(Extracted data entries)
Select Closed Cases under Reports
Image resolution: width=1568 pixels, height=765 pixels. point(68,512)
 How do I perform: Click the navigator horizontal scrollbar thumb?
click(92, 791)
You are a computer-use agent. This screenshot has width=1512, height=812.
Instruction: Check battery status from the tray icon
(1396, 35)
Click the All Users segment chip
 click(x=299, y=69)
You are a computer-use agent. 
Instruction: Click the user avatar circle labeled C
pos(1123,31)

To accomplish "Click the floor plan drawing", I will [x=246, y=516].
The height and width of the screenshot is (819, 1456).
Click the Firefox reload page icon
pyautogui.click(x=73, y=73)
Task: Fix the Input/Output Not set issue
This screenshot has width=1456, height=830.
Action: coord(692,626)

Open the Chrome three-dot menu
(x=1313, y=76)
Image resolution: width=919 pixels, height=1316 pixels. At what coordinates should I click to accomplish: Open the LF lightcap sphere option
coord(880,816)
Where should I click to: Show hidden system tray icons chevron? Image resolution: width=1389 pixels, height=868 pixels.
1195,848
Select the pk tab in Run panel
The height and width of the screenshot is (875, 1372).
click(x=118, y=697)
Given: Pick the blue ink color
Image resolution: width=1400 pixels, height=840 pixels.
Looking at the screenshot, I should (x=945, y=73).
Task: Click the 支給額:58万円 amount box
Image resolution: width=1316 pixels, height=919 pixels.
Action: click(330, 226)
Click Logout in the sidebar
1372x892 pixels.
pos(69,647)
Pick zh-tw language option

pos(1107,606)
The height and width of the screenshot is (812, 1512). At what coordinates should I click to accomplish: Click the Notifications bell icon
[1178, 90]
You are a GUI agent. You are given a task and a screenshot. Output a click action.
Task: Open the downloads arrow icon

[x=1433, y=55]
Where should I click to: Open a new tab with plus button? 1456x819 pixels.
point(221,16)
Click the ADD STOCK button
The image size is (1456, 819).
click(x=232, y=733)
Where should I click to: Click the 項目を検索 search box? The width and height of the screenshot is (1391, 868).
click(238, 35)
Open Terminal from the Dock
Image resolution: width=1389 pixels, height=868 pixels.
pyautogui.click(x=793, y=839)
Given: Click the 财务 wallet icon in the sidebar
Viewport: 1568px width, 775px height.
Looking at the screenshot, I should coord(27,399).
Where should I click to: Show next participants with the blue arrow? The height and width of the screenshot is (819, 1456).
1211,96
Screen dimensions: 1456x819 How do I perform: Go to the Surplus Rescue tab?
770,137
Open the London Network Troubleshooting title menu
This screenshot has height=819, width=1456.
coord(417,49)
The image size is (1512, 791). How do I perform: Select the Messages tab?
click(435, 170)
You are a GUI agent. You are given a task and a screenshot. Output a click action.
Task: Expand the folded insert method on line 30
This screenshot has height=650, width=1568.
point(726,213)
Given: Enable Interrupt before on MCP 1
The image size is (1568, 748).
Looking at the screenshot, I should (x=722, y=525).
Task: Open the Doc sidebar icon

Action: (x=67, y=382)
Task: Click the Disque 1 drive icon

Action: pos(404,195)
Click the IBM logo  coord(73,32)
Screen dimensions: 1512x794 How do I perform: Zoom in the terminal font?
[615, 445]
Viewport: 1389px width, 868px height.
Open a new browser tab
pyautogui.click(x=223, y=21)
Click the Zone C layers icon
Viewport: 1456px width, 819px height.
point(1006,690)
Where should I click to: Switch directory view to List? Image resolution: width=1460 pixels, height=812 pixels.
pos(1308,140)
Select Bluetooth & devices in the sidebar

EXERCISE AIM:
Return only the lines of the records in which the string "agent" appears.

RESPONSE FOR THIS EXERCISE:
You are a computer-use agent. This screenshot has width=1512, height=812.
You are a computer-use agent. 
You are a GUI agent. You are given a task and a screenshot. Output a click action.
You are a GUI agent. You are given a task and a screenshot. Output a click action.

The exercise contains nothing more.